EXERCISE PROMPT ->
Please produce an exact transcription of the lines from the one containing "The width and height of the screenshot is (896, 1339)." through the last line of the entries, leaving out every picture.

DATA LISTING ->
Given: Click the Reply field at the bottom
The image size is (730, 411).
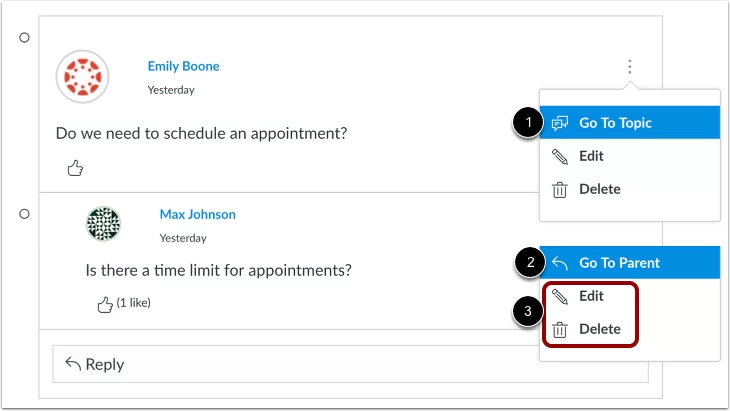Looking at the screenshot, I should click(350, 364).
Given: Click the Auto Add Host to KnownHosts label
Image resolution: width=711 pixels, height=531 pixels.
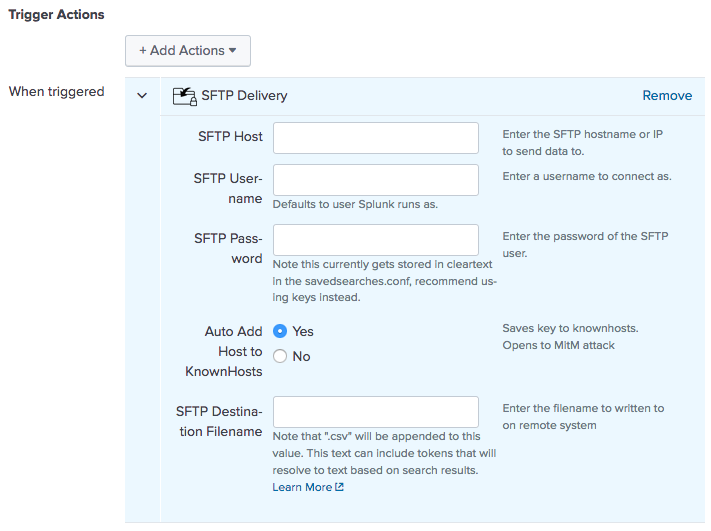Looking at the screenshot, I should click(x=223, y=351).
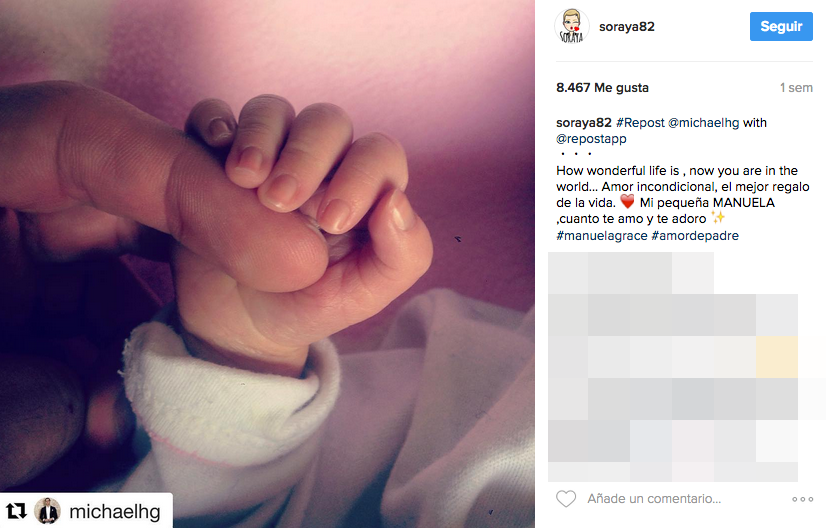Click the Añade un comentario field
This screenshot has height=528, width=827.
coord(654,499)
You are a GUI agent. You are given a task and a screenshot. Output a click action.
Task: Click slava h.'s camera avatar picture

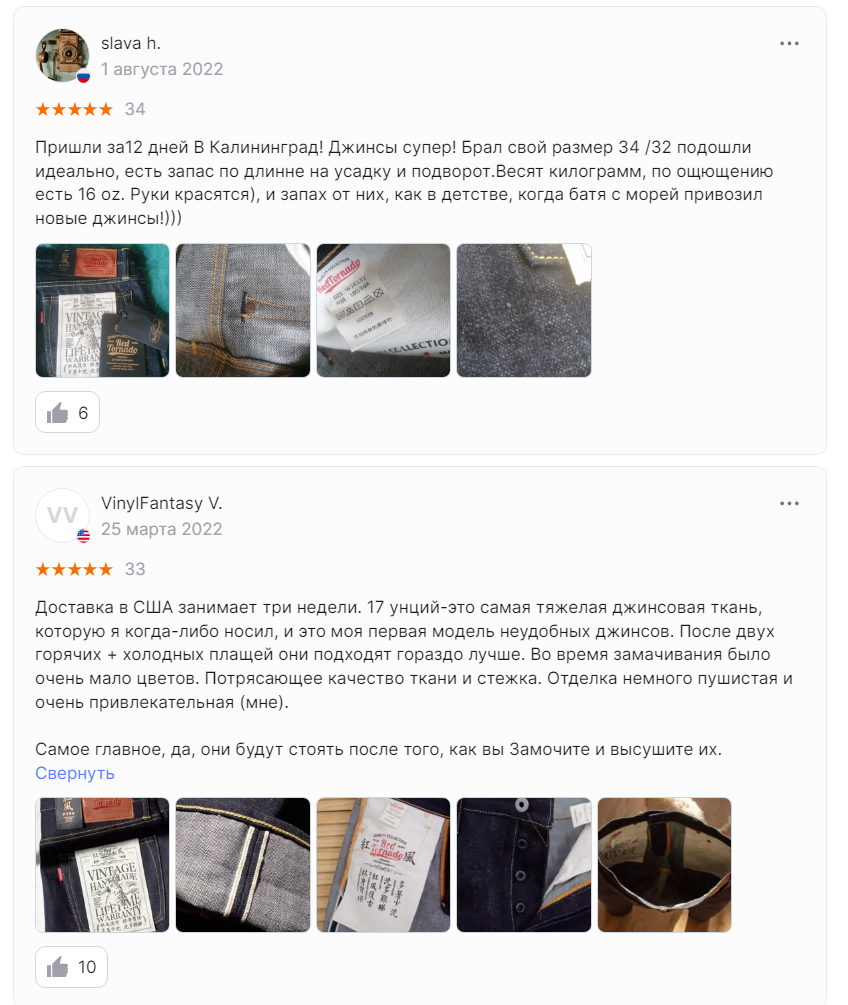click(x=62, y=55)
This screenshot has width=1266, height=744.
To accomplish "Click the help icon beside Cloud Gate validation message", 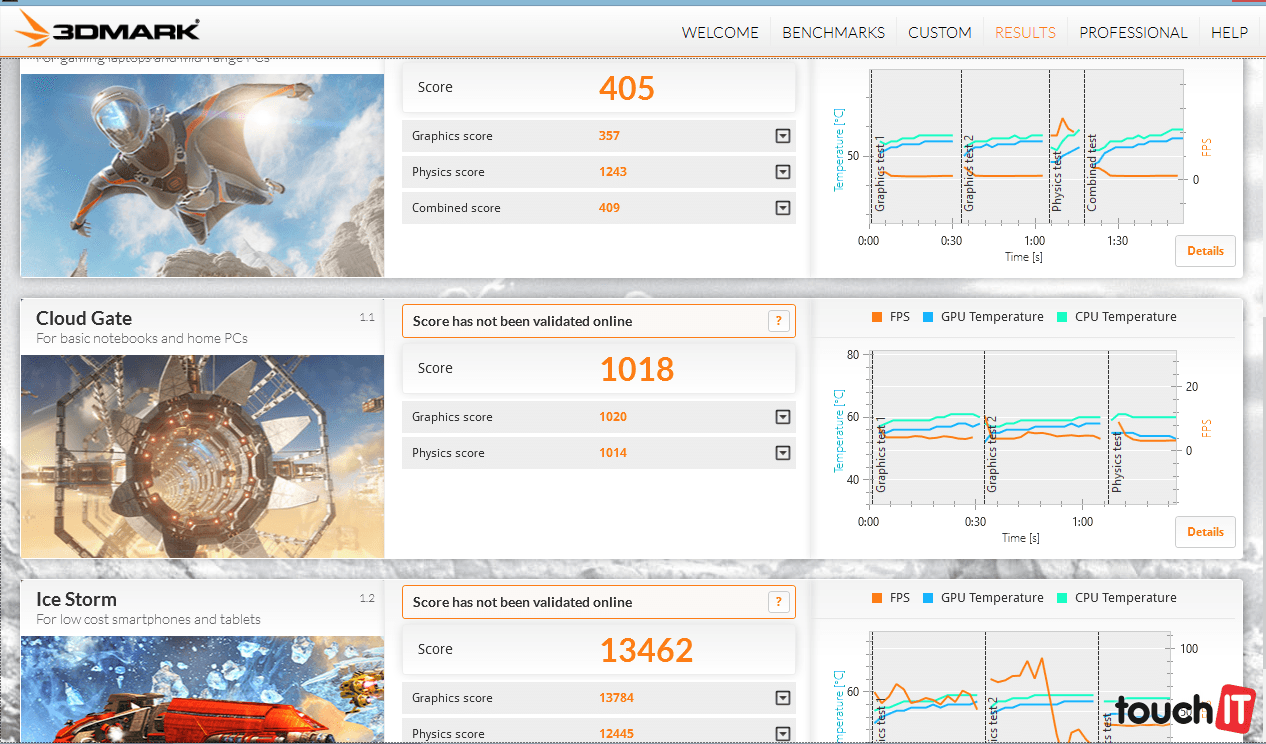I will click(x=779, y=321).
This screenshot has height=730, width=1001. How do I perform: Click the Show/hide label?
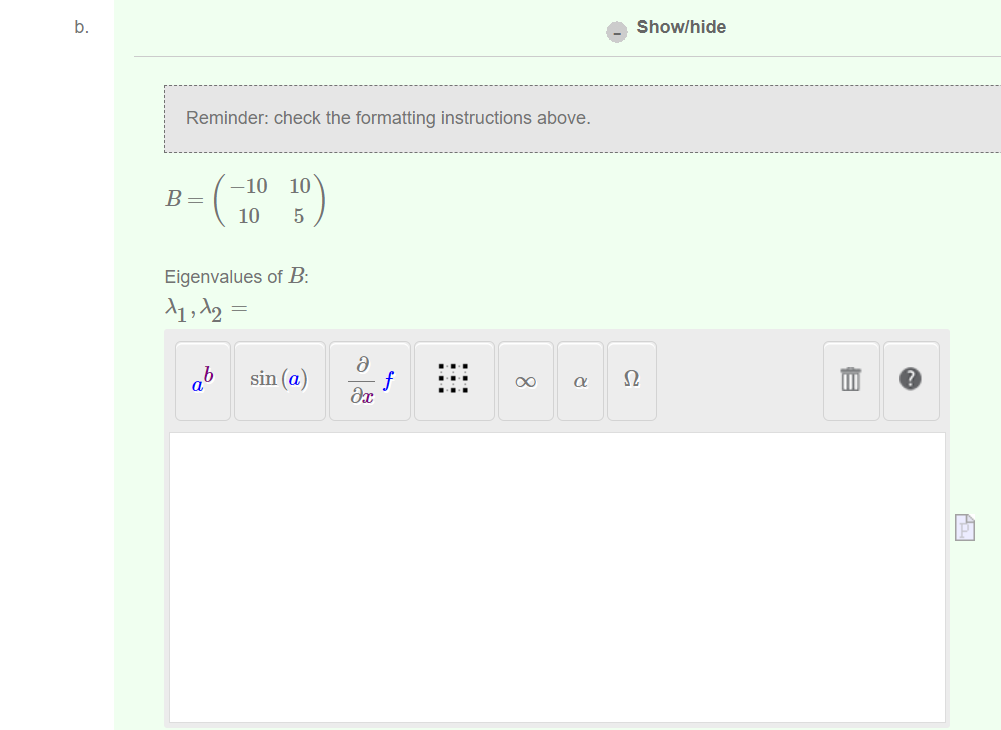(680, 27)
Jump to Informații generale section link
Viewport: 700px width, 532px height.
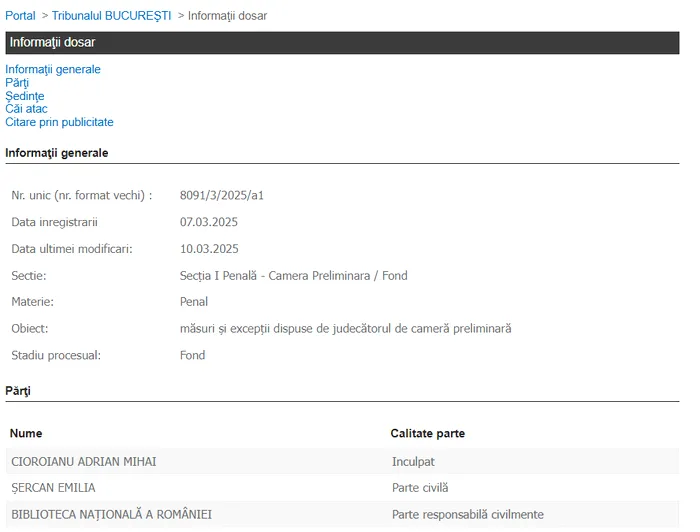click(x=53, y=69)
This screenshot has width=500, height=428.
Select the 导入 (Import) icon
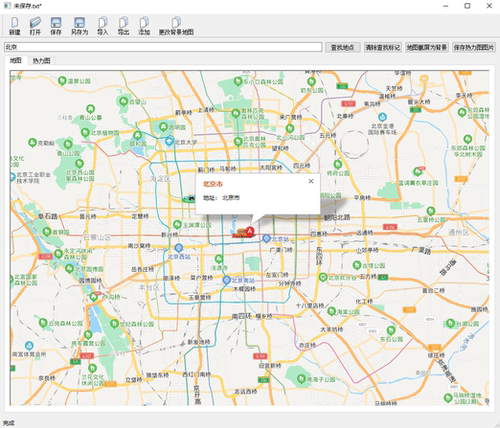pyautogui.click(x=103, y=26)
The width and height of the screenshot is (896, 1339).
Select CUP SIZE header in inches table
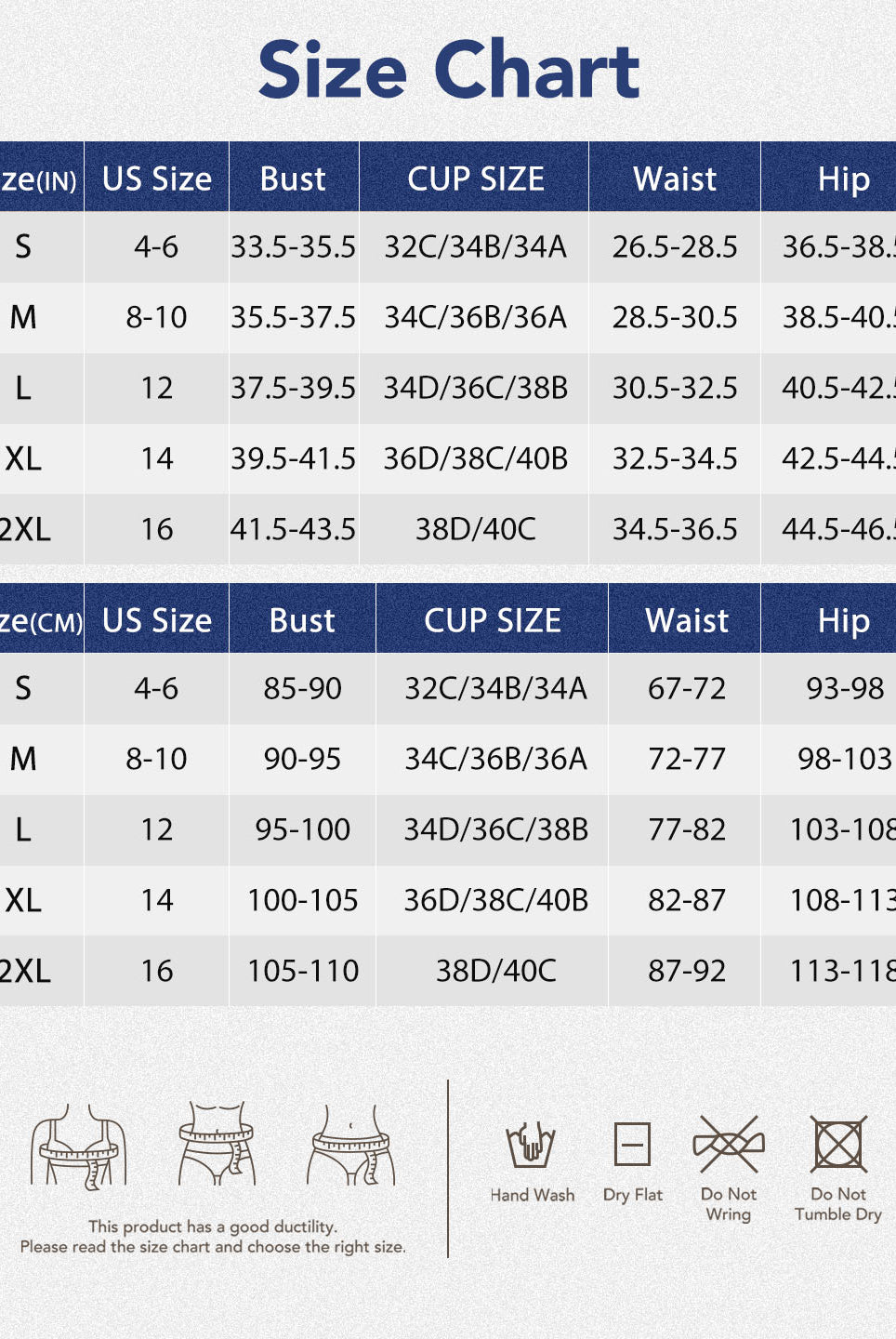(475, 179)
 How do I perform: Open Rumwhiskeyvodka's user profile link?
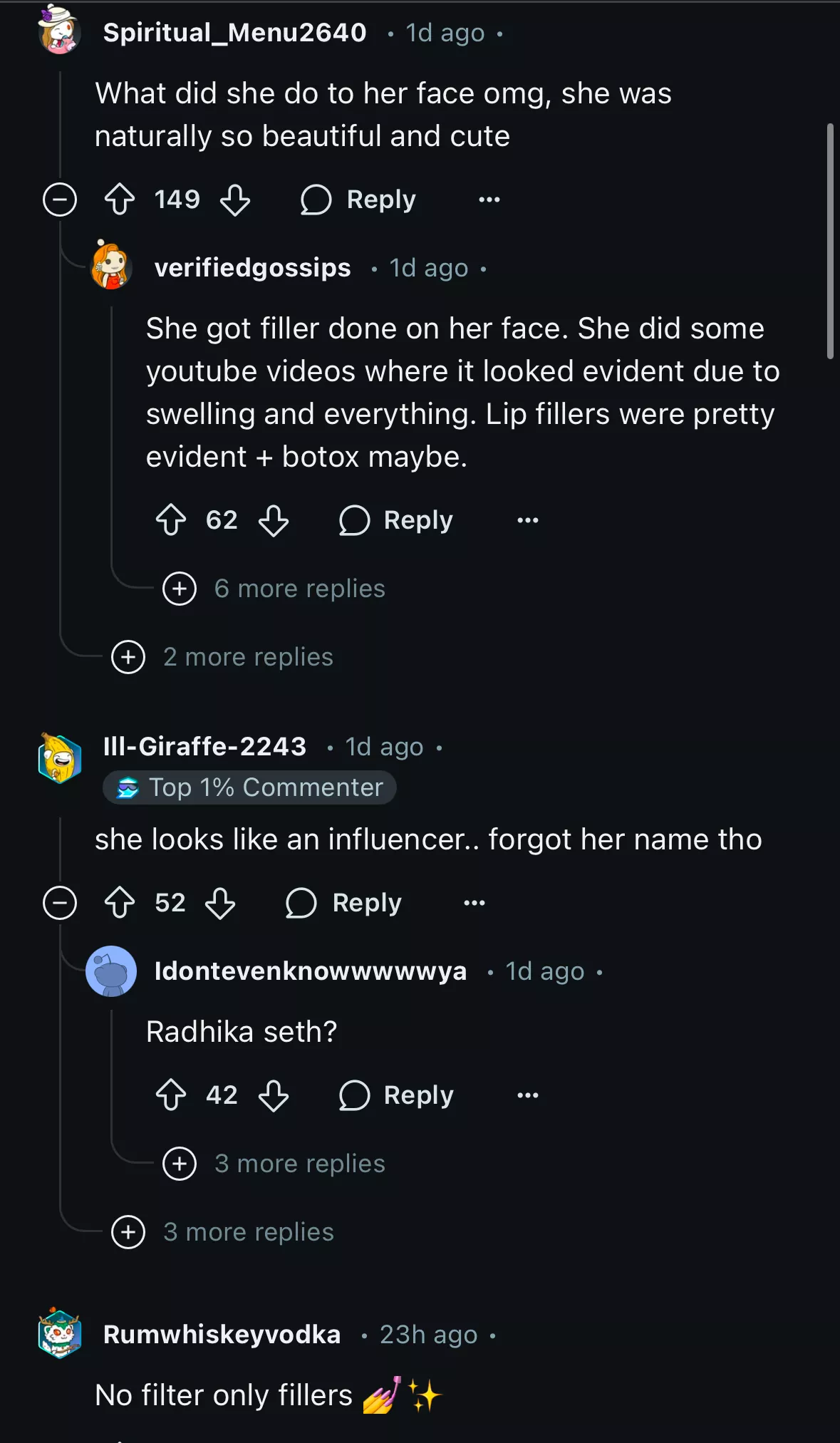pyautogui.click(x=222, y=1335)
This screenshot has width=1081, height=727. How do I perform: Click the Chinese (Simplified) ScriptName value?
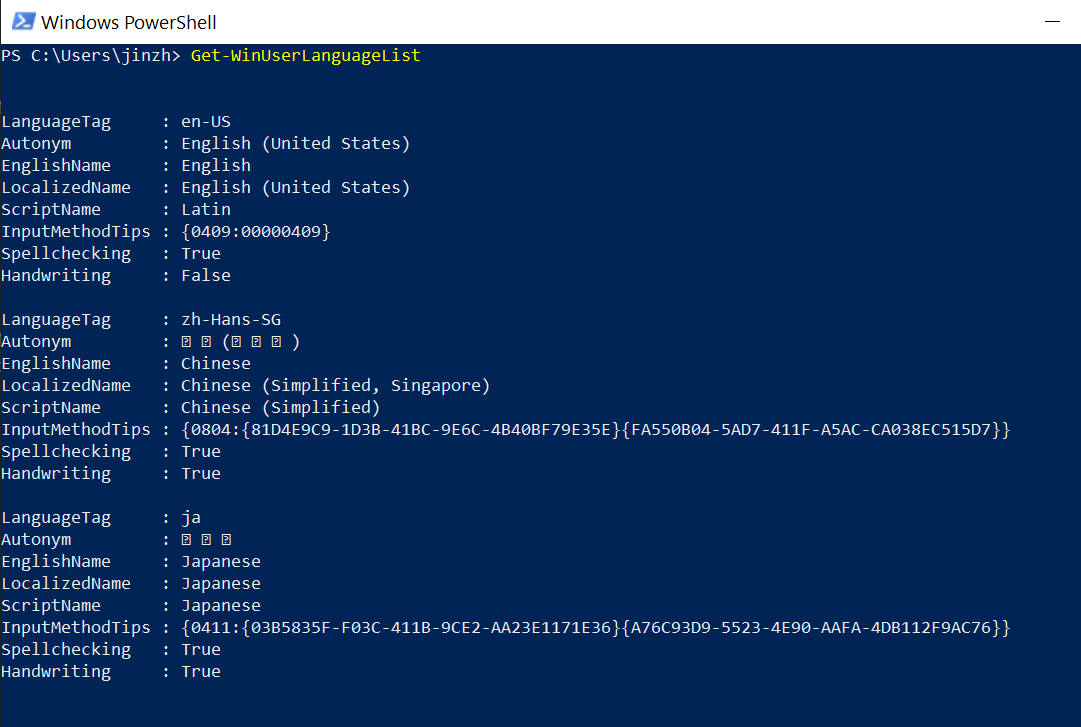click(x=281, y=408)
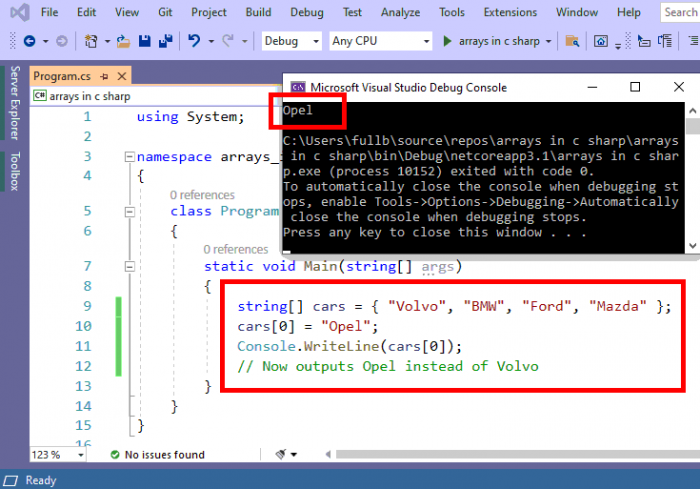Click the Save icon in toolbar
700x489 pixels.
pyautogui.click(x=144, y=41)
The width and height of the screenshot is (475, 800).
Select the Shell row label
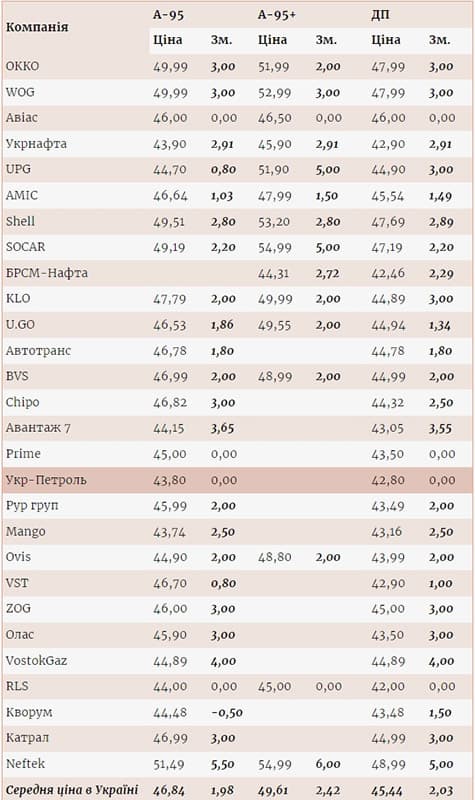20,221
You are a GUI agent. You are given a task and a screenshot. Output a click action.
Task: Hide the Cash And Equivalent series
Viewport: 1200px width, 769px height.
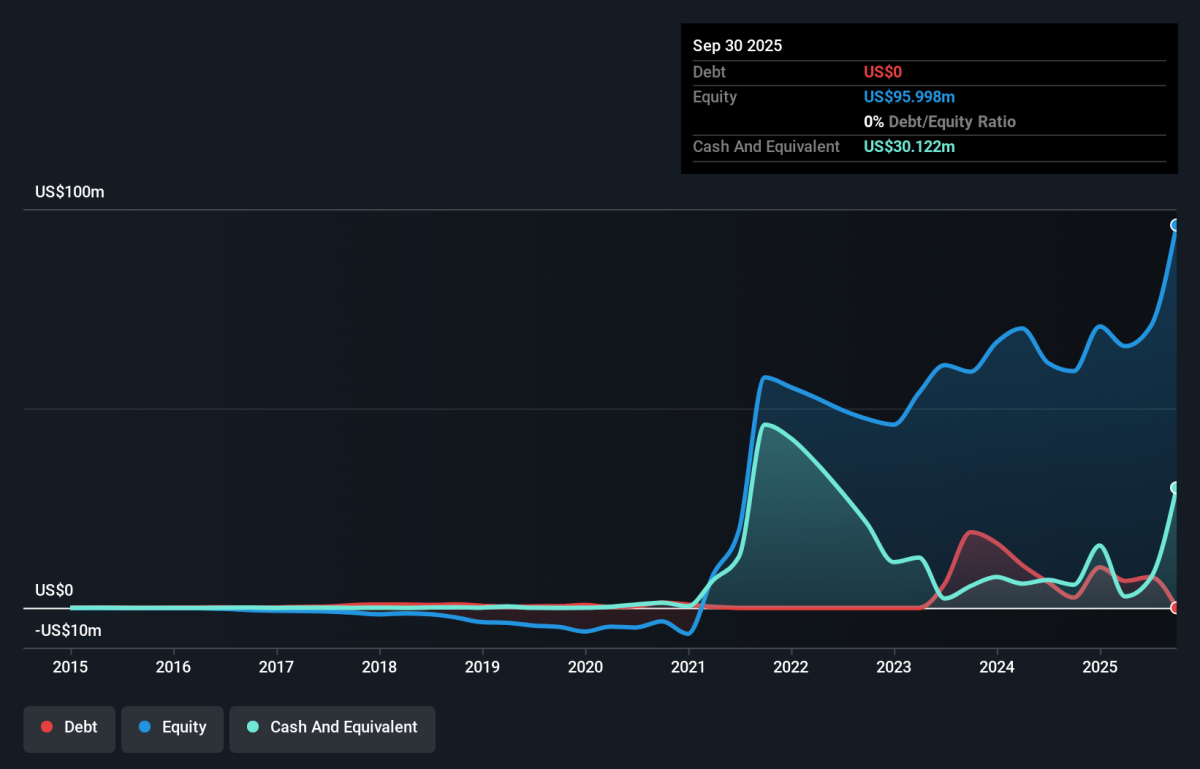(x=332, y=727)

RESULT BELOW ->
The width and height of the screenshot is (896, 1339).
Select CUP SIZE header in inches table
(475, 179)
 How do I perform: Open Rumwhiskeyvodka's user profile link?
pyautogui.click(x=222, y=1335)
This screenshot has width=1081, height=727. How do I perform: Click the Chinese (Simplified) ScriptName value?
click(x=281, y=408)
Click the Save icon in toolbar
700x489 pixels.
pyautogui.click(x=144, y=41)
The width and height of the screenshot is (475, 800).
Select the Shell row label
20,221
You are a GUI agent. You are given a task and a screenshot. Output a click action.
Task: Hide the Cash And Equivalent series
Viewport: 1200px width, 769px height.
(x=332, y=727)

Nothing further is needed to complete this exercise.